Mary Ventura and the Ninth Kingdom by Sylvia Plath: Book #22 for 2019

Apr 15, 2019 12:53



I bought this short novel after I read that it had been postumously published. Sylvia Plath wrote it in 1952, only to have it rejected by publishers, and it is very sad that she committed suicide before it got the recognition it deserved.

Apparently, Sylvia Plath did write another version that was made to feel deliberately incomplete, but the publishers of this book have presented it in its original form, as they felt that this was the best version.

At the start of the book, Mary is setting off on a train journey; I wasn't sure of her exact age, but the narrative implied that she is quite young; her destination appears to be this mysterious "ninth kingdom". On the train, she befriends another woman who takes her to the dining carriage where they get talking.

As the novel progresses, the train carriage starts to feel a bit dark and surreal, with passengers who are apparently identical, but the really creepy stuff starts when another woman is forcibly removed from the train for not wanting to get off at her stop.

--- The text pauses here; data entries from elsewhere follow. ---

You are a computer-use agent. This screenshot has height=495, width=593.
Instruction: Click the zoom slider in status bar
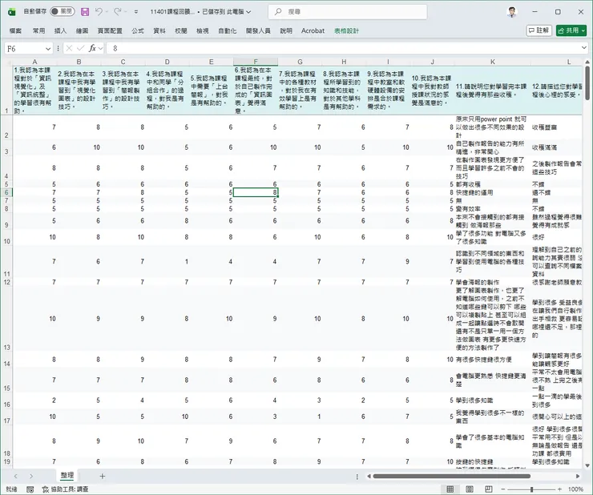(x=533, y=489)
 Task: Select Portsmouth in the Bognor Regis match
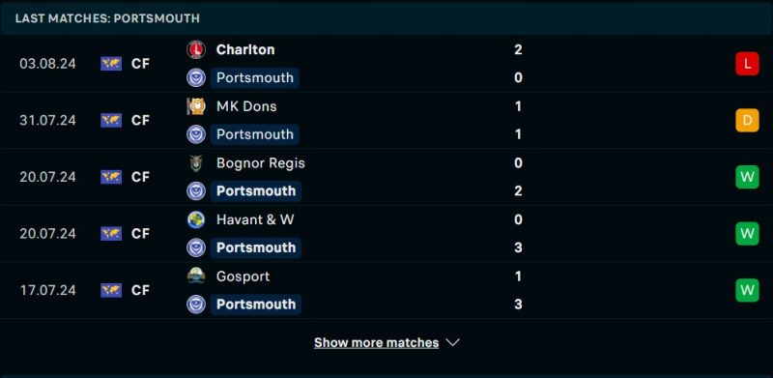point(256,191)
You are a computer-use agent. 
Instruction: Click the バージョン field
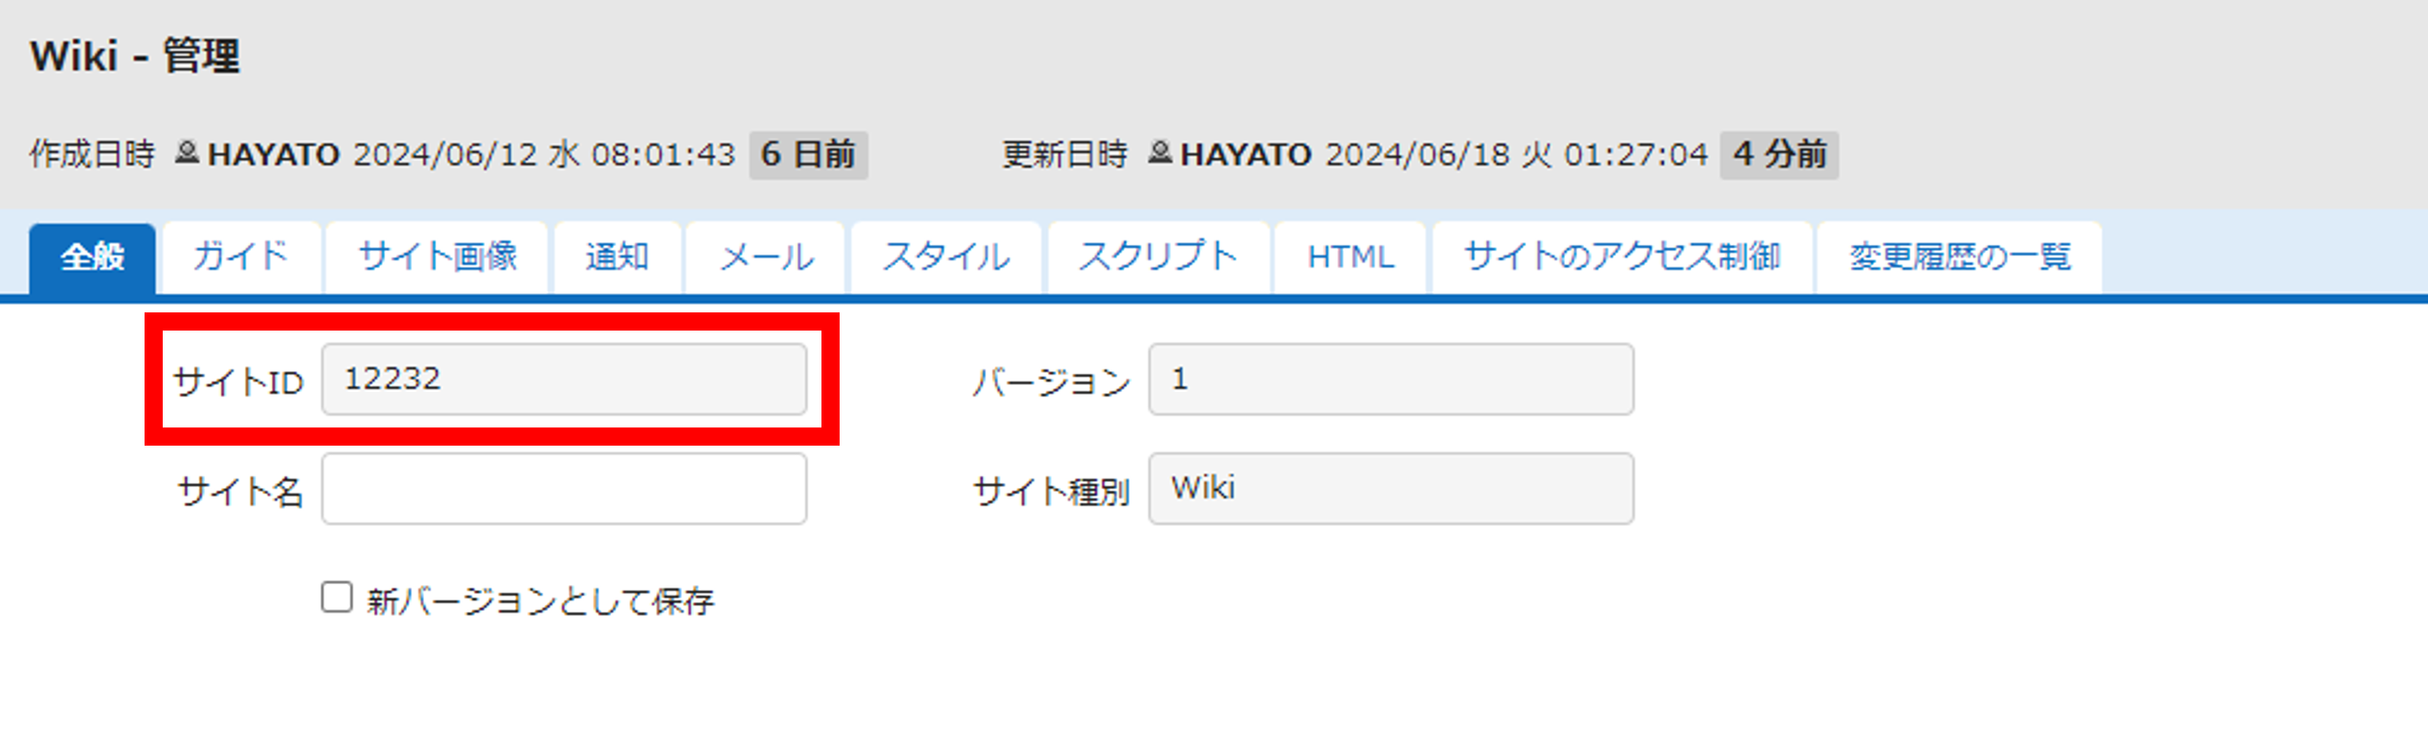tap(1391, 379)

At this point, the other woman starts making comments about people apparently having to get off when it's their stop, and also about how on this journey "there is no return".

I won't spoil things by saying how it ends, but needless to say I couldn't predict what was going to happen. It felt a bit open to interpretation, and reviews I have read seem to suggest that the train journey represents Sylvia Plath's own mindstate when she wrote it. The writing style is very good; it felt a bit similar to Daphne DuMaurier, but it felt like something that I would have to go back and read again.